Caution: No Wires Attached

They're here, they're insecure, and they're gaining a foothold in your enterprise

By Daintry Duffy

A lot has been written about the security flaws of wireless networks, and you've probably heard the tales of the enterprising hacker who can sit on a park bench in the heart of the financial district and tap into dozens of wireless networks. But for CIOs the challenges of wireless are only getting larger as the holes in security go unpatched, and employees either demand greater wireless connectivity or surreptitiously achieve it on their own.

"Wireless is robustly insecure," says Bruce Schneier, author, cryptographer and CTO of Counterpane Internet Security, a security-management service provider. "The only way to look at wireless is to assume that it's completely insecure."

Bob Degen is the former supervisor of the financial crimes unit for the US. Currently he is senior vice president for corporate security of First Data (the parent company of Western Union), where he has seen proof of wobbly wireless security. A high-placed executive at the company bought himself a WLAN and, despite Degen's numerous warnings about the security problems, was bound and determined to use it. After a business trip to Paris, he came to Degen and apologised for having ignored his warnings. The executive sheepishly went on to explain that he had been on his WLAN in the hotel, had turned it off, but was puzzled when a light indicated that he was still connected to the network. It turned out that a guy two rooms down had been on a WLAN as well and the lines had got crossed. Each had become connected to the other company's LAN, and the light was on because the other guy was still on First Data's network.

The standard security protocol for wireless is WEP (wired equivalent privacy), and since its release in 1997 a number of flaws have been found that allow anyone with the right tools to break the encryption. Even the example of the hacker on the park bench is out of date. By using increasingly powerful receivers and transmitters, it's now possible to break into a wireless network from as far as 10 miles away. According to one vendor, a telecom customer that realised its exposure even went so far as to put special windows into its new facility to block transmitters and protect internal wireless communications. It had to evaluate up to six window systems before it found one it couldn't transmit across. But for most companies, security-driven window replacement is an unattainable and expensive luxury.

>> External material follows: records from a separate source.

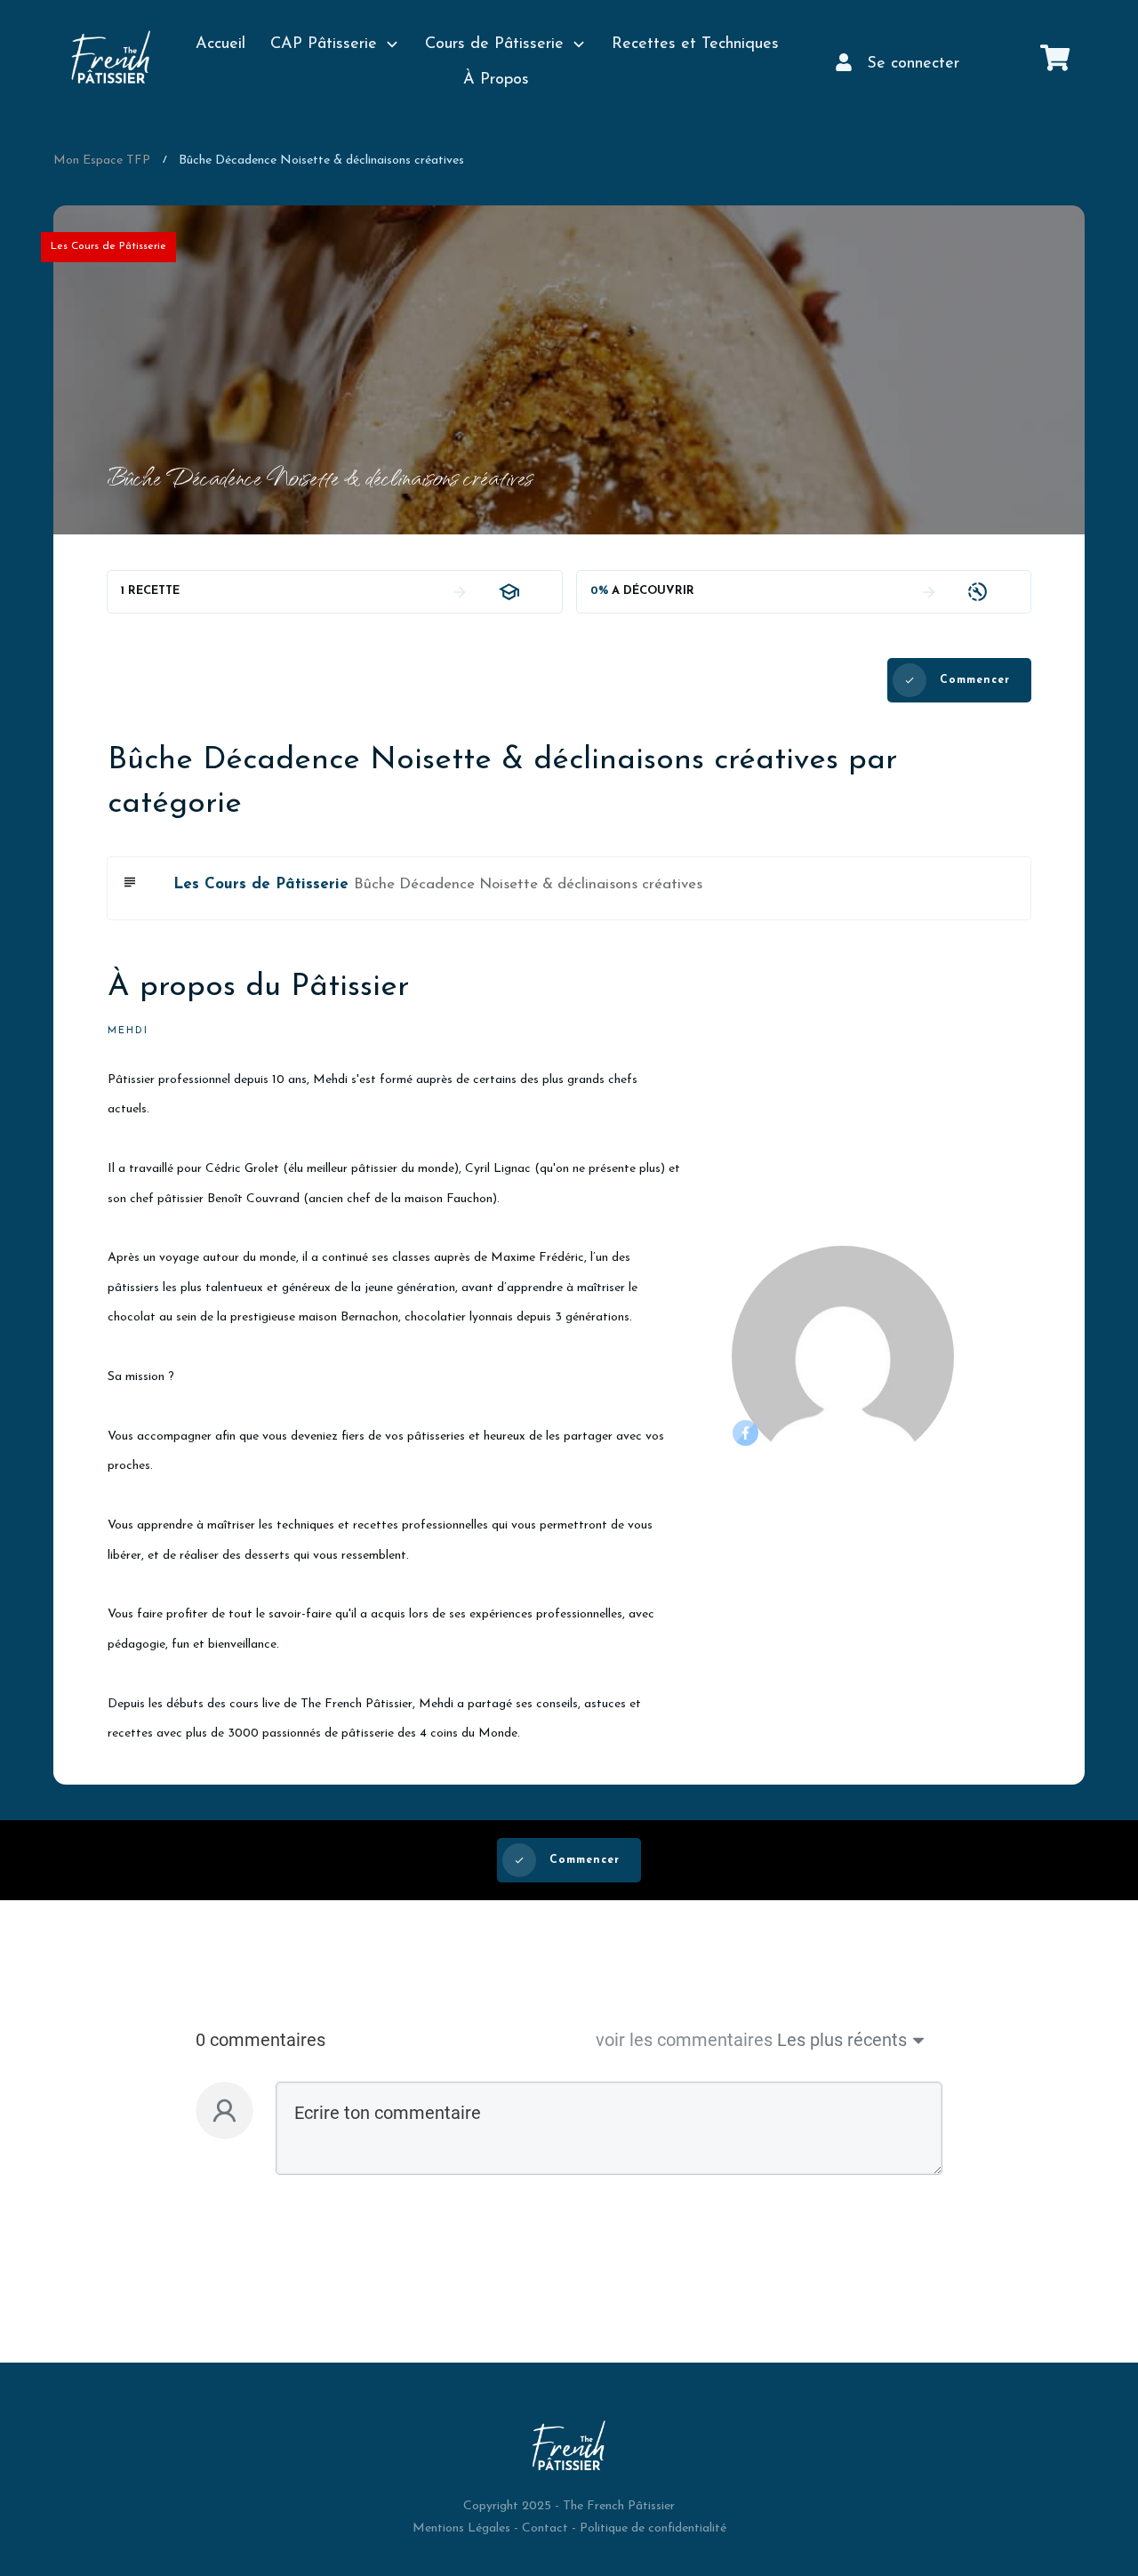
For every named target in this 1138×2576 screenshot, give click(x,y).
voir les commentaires (684, 2039)
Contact (545, 2528)
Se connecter (913, 64)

This is not the only problem that wireless presents. Like Degen's executive who was determined to use his wireless LAN out of the office, employees can easily set up their own WLAN access points within the company walls. WLANs use wireless network cards and small boxes - the size of a CD drive - as network access points. They can easily be tucked in a drawer or under a desk. Whether they are set up by an employee who wants to e-mail during meetings or by a hacker looking to establish 24/7 access to your network, it is virtually impossible for CIOs to find them.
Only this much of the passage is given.